Wie die Times sich von der "SEO-Tyrannei" befreite und 86 Prozent ihrer Online-Leser verlor
Von Bernd Kling am 6. Dezember 2010
Neuer Qualitätsjournalismus hinter den Bezahlmauern?
Seit fünf Monaten verbirgt sich die britische Times hinter Bezahlmauern, weil es Medienmogul Rupert Murdoch so wollte. Sie nennt es einen Erfolg, aber noch immer keine belastbaren Zahlen, die es bestätigen könnten.
Stattdessen kamen bei einer Konferenz über Zeitungen und ihre Zukunft nur vage und eher defensive Aussagen: „Praktisch keine der Vorhersagen über das, was passieren würde, sind eingetroffen.“
Tatsächlich verlor die Tageszeitung nach einer aktuellen Erhebung von Oliver & Ohlbaum Associates 86 Prozent ihrer früheren Online-Leser.
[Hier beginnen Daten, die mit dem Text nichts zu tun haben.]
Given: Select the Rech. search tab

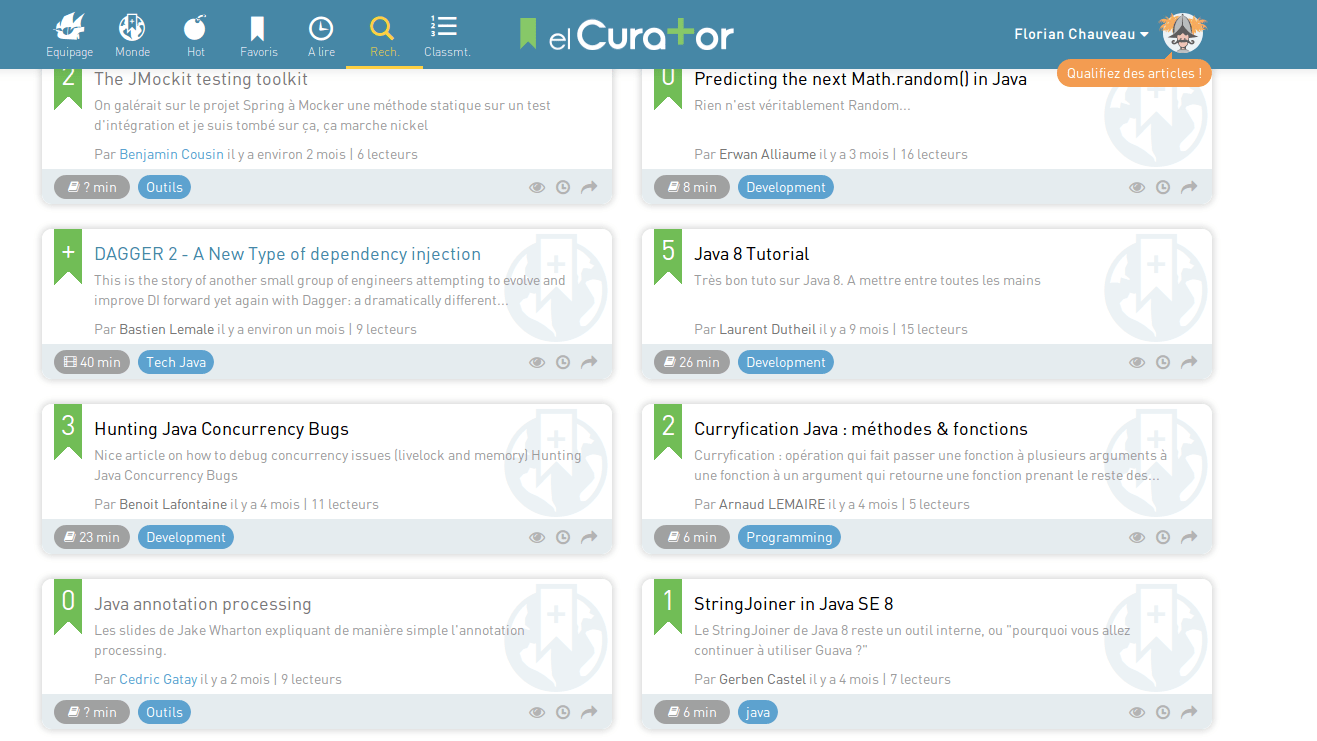Looking at the screenshot, I should coord(384,35).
Nur 14 Prozent ließen sich trotz der günstigen Einstiegsangebote (nur 1 Britisches Pfund und die „iPad Edition“ noch als Bonus obendrauf) als Abonnenten registrieren. 35 Prozent derer, die The Times nicht mehr online lesen, wechselten zu einer anderen Site – und die überwiegende Mehrheit von ihnen zur BBC.
„Für Menschen statt Maschinen schreiben“
Die Bezahlmauern kommen, der Googlebot geht. Das muss als entscheidendes Argument herhalten, mit dem die Verlage ihr Bezahlmodell für das Web zu rechtfertigen wagen: Keine Suchmaschinenoptimierung mehr, wir schreiben wieder für unsere Leser.
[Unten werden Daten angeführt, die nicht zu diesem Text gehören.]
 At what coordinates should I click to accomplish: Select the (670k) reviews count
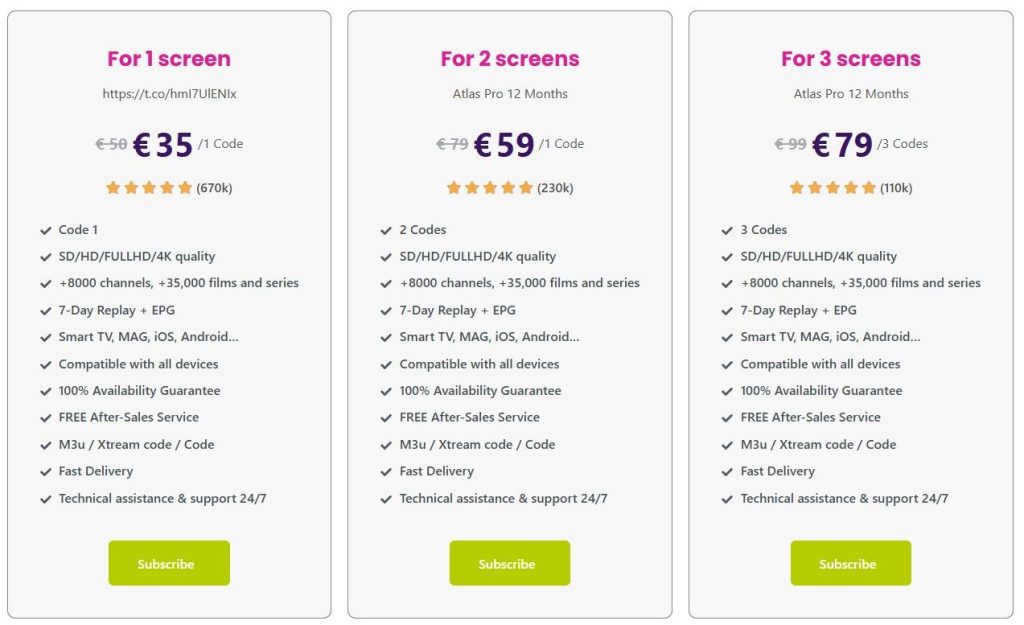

Die Zeitungsmacher von Murdochs News International rühmten sich beim Westminster Media Forum, mit dem Bezahlmodell für ihre Inhalte die Tyrannei von SEO abgeschüttelt zu haben – ihre Journalisten könnten endlich wieder Geschichten für Menschen statt für Roboter schreiben. Dem schloss sich MB Christie an, bei der Financial Times für Produktmanagement verantwortlich:
„Unsere Überschriften sind für Menschen und nicht für Maschinen geschrieben. Das zeigt sich darin, dass die Leser mehr Zeit auf der Site verbringen als zuvor, und sie besuchen sie häufiger.“
Und immer an die Leser denken: War das nicht schon mal? Und wie konnten sie das vergessen?